Facebook mudou termos de uso quatro meses após estudo sobre emoções dos usuários

Por Redação | 01.07.2014 às 17:55

A pesquisa realizada pelo Facebook e divulgada na edição de março da revista Proceedings sobre a manipulação de informações na timeline de 689.003 usuários do Facebook está causando polêmica. A pesquisa foi realizada durante uma semana de janeiro de 2012, mas só veio a público com a divulgação dos resultados pelos três autores, liderados pelo cientista de dados da companhia, Adam Kramer.

Segundo o que pode ser concluído pela pesquisa, quando os pesquisadores inseriam mais conteúdo negativo na timeline de um usuário, ele tinha mais tendência a publicações negativas, sendo que o contrário também se mostrava verdadeiro: um conteúdo positivo na timeline faz com que os usuários façam publicações mais felizes na própria linha do tempo.

A grande questão é que o Facebook manipulou as informações para que estes usuários se sentissem dessa forma, o que causou revolta entre muitos críticos do método adotado pela rede social. Para eles, seria necessário que a empresa tivesse um consentimento das pessoas para que o estudo fosse realizado e posteriormente explicasse o que exatamente havia sido analisado. Já os defensores da questão afirmam que o Facebook “sempre manipula o feed dos usuários”.

Tanto os críticos como os defensores, no entanto, tinham como referência a atual política de uso do Facebook, que explica que as informações dos usuários poderiam ser utilizadas para “operações internas”, o que inclui “pesquisas”. No entanto, em janeiro de 2012, quando a pesquisa foi feita, os termos de uso não diziam nada sobre um potencial uso para pesquisa das informações do usuário, segundo reportagem da Forbes.

A mudança da política de uso de dados aconteceu quatro meses após o estudo, em maio de 2012. Entre as mudanças feitas pelo Facebook estava a questão do uso dos dados: “podemos usar informações que recebemos sobre você (...) para as operações internas, incluindo a resolução de problemas, análise de dados, testes, pesquisa e melhoria do serviço”. Isso quer dizer que no período em que houve a mudança de informações no feed dos usuários, ainda não estava estabelecido nos termos de uso da rede que os dados coletados poderiam ser direcionados para pesquisa.

Facebook termos de uso

Mesmo que a política de uso não seja realmente lida pela maioria dos usuários que concordam com ela, esses dados são importantes para as empresas apontarem em seus termos como estão defendendo e protegendo seus usuários.

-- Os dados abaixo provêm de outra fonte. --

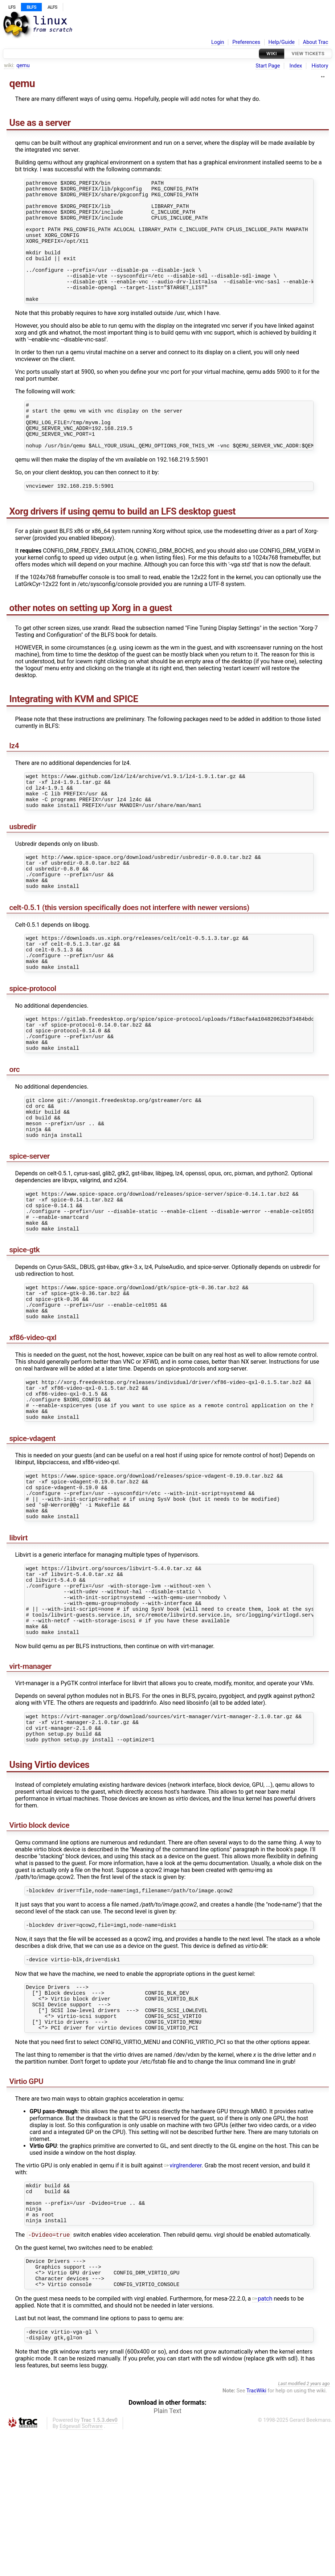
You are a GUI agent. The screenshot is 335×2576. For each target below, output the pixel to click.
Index (296, 66)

Outra questão que pode deixar a discussão ainda mais problemática é a questão da idade. Segundo o que foi apontado pela pesquisa, não havia nenhum filtro de idade para usuários entre 13 e 18 anos. Isso quer dizer que o estudo pode ter incluído usuários menores de 18 anos.

Segundo um porta-voz do Facebook é “ficção completa” acreditar que as empresas não realizam pesquisas corporativas sem permissão. Ele ainda defende a pesquisa afirmando que quem se inscreve na comunidade sempre precisar concordar com os termos de uso que incluem essa coleta de informações.

Após a onda de críticas, o cientista responsável pela pesquisa, Adam Kramer também usou sua conta no Facebook para defender a pesquisa:

"O motivo pelo qual fizemos essa pesquisa é que nos importamos com o impacto emocional do Facebook e com a forma como as pessoas usam nosso produto", escreveu.

Ele ainda alegou que apenas 0,04% dos usuários da rede foram afetados pela pesquisa. No entanto, 689 mil usuários não parece ser um número tão insignificante assim.

Em novembro de 2011 o Facebook foi acusado pela Comissão Federal do Comércio (FTC, em inglês) por práticas “desleais e enganosas” com os usuários. Em agosto de 2012, a proposta de delinear as práticas do Facebook foi aprovada e dizia essencialmente que o Facebook precisava tomar cuidado e obter o consentimento dos usuários em torno de todas as práticas que poderiam ser realizadas com as informações coletadas. A empresa, no entanto, se adiantou a isso mudando suas condições em maio.

A questão parece que ainda irá causar muitas discussões entre quem a aprova, afirmando que a internet está cheia deste tipo de manipulação, e quem discorda, como Pam Dixon, do World Privacy Forum, que afirma que este tipo de ação não altera apenas o comportamento do usuário, mas influencia suas emoções.